Bed Bath & Beyond Cuts CEO Pay by 13% After Investor Backlash

  • Chief executive Temares’s stock-option grant cut by half
  • Investor support for pay program less than 23 percent in 2016

Bed Bath & Beyond Inc. cut Chief Executive Officer Steven Temares’s compensation 13 percent to $16.9 million following years of investor pushback against pay practices at the retailer of household goods.

Steven Temares

Photographer: Steve Hockstein/Bloomberg

Temares received a $3.97 million salary and $10.4 million in company stock tied to performance for the most recent fiscal year, both unchanged from the prior year, according to a regulatory filing Wednesday. His annual grant of stock options was cut by half to $2.49 million. Temares, 58, has led the company since 2003.
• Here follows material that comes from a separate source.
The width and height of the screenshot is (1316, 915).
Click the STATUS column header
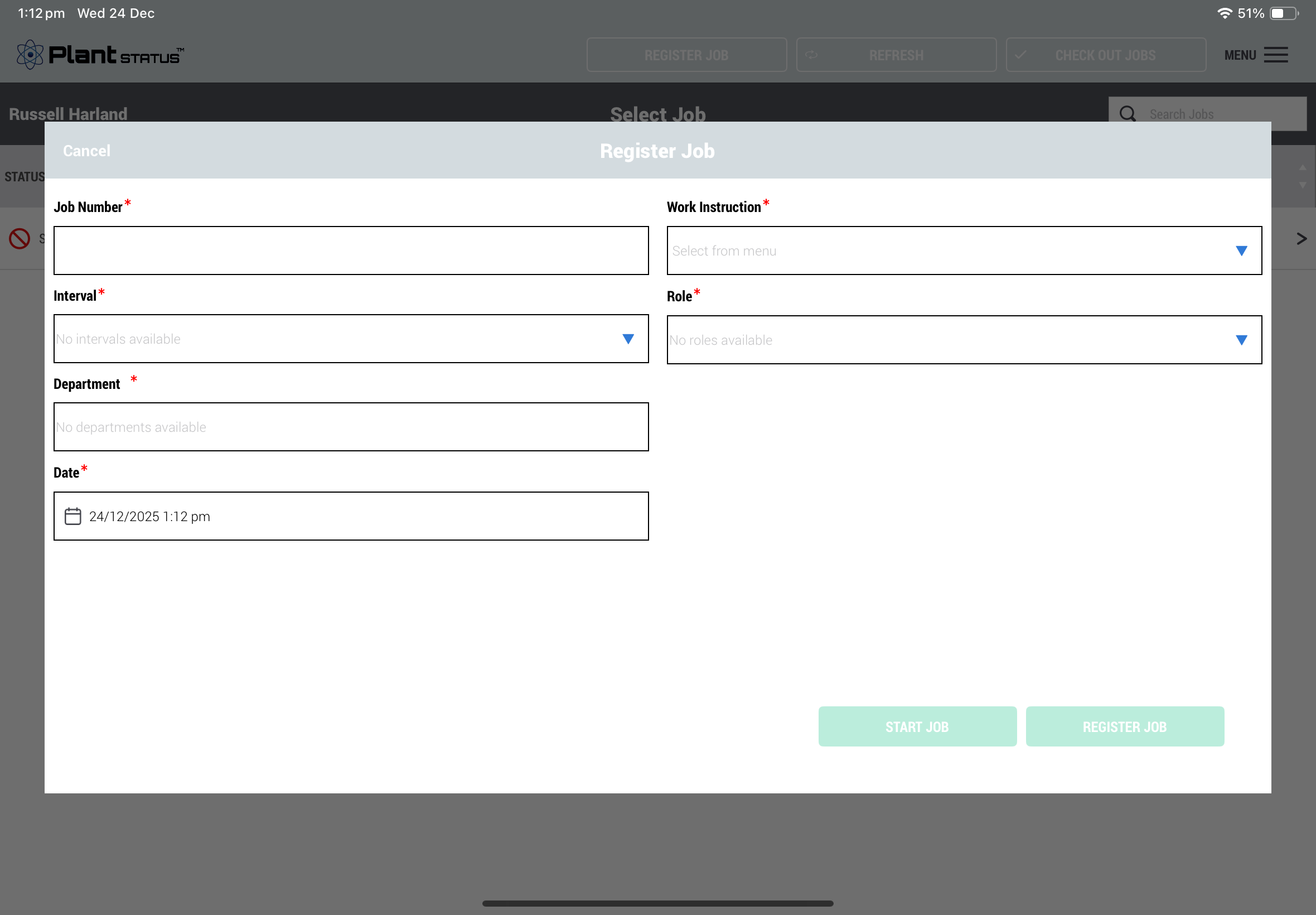tap(24, 176)
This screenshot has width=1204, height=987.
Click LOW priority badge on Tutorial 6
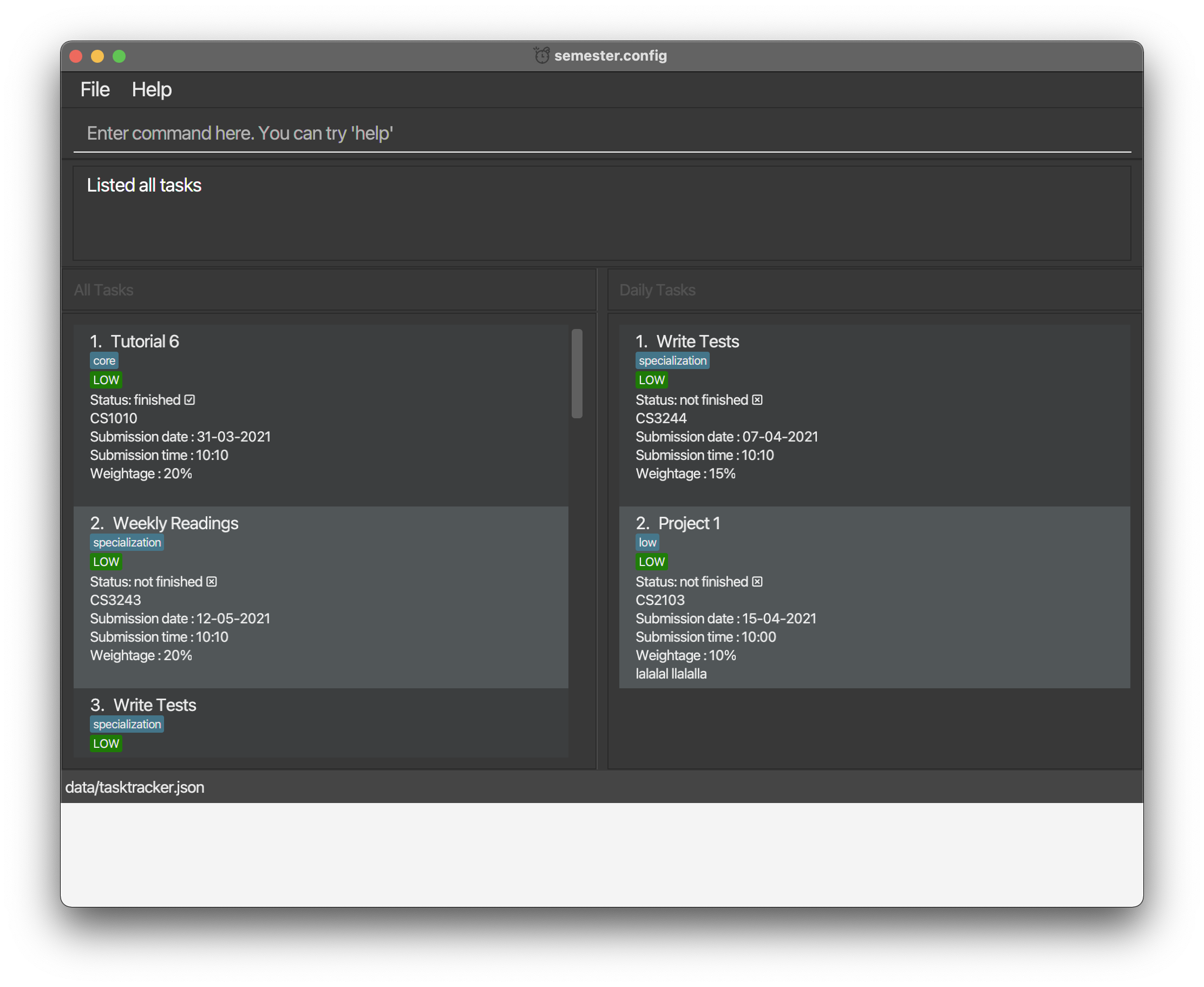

Bed Bath & Beyond has been rocked by a slowdown in shopping-center traffic and a shift to e-commerce. Many of its housewares and home-furnishing items can be found on Inc. and other online sites. Same-store sales -- a closely watched measured -- dipped 0.6 percent last year. Its shares fell 14 percent in the 12 months ended Feb. 25, compared with a 24 percent increase in the S&P 500 Index including dividends.

The Union, New Jersey-based company logged less than 23 percent shareholder support for its executive-pay program at its 2016 annual meeting, the lowest result for S&P 500 companies that year. On average, companies in the index typically secure approval from investors holding more than 90 percent of outstanding shares, according to data compiled by Bloomberg -- a threshold Bed Bath & Beyond hasn’t exceeded since 2012.

Over the past year, members of the board and management spoke to investors holding more than half of the shares. Concerns included the magnitude of Temares’s compensation and performance hurdles for executive stock awards that weren’t challenging enough.

In response, the board lengthened the performance period for part of the bosses’ stock and adjusted the metrics that determine payout. It also cut the CEO’s target compensation.

A spokeswoman for the company didn’t immediately respond to a call and an email seeking comment.